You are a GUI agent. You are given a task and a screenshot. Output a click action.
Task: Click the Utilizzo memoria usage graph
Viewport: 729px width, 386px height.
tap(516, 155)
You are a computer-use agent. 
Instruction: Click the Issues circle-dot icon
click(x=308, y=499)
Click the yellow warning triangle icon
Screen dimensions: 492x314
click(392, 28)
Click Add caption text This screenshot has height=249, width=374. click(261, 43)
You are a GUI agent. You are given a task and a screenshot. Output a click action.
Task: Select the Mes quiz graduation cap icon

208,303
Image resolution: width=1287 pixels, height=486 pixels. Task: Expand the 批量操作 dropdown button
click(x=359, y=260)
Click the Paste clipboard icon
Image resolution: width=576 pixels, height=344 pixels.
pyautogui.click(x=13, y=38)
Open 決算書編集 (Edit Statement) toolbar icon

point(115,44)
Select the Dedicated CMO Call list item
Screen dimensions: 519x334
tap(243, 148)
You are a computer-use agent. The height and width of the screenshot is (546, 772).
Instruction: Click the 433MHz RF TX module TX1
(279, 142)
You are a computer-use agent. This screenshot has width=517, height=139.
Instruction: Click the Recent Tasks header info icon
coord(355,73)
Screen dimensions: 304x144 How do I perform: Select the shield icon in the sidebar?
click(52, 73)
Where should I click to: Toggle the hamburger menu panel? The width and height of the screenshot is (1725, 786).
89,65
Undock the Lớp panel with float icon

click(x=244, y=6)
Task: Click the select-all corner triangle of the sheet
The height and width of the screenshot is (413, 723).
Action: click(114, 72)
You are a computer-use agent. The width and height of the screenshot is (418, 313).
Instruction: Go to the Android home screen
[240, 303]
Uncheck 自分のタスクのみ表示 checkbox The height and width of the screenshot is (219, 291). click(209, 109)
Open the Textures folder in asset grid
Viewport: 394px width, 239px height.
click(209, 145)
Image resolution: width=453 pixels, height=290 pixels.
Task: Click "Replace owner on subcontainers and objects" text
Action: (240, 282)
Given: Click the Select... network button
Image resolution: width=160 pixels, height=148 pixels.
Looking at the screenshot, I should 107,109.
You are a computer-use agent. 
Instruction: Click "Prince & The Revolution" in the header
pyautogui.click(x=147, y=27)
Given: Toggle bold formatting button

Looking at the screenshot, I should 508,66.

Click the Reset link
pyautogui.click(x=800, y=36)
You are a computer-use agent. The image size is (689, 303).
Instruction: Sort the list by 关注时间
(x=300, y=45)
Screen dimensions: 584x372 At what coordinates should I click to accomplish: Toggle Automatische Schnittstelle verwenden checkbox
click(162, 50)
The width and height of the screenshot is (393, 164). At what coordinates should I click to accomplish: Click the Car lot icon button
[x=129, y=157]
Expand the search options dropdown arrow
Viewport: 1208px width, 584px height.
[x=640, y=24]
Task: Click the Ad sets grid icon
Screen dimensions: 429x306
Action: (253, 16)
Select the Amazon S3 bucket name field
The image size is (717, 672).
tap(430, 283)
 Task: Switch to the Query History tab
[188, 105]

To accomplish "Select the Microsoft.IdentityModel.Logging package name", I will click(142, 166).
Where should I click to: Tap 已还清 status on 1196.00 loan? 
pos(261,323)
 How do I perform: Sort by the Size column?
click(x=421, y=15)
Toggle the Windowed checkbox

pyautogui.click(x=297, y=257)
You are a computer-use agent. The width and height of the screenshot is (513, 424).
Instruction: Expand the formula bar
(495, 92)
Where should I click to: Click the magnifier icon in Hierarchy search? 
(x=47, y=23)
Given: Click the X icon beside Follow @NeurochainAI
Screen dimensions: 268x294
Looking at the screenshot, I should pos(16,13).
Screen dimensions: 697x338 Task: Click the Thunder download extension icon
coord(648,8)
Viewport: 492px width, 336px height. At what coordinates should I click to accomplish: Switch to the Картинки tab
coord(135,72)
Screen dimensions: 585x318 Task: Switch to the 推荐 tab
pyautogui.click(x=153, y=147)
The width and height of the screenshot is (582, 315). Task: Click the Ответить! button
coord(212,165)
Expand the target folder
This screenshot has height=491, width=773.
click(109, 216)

> Your objective: From the records above, retype only the lines starting at the line that contains "is (418, 313)." and ending at the line that contains "Given: Click the Select... network button", both included.

> Solution to this problem:
You are a computer-use agent. The width and height of the screenshot is (418, 313).
Instruction: Go to the Android home screen
[240, 303]
Uncheck 自分のタスクのみ表示 checkbox The height and width of the screenshot is (219, 291). click(209, 109)
Open the Textures folder in asset grid
Viewport: 394px width, 239px height.
click(209, 145)
Image resolution: width=453 pixels, height=290 pixels.
Task: Click "Replace owner on subcontainers and objects" text
Action: (240, 282)
Given: Click the Select... network button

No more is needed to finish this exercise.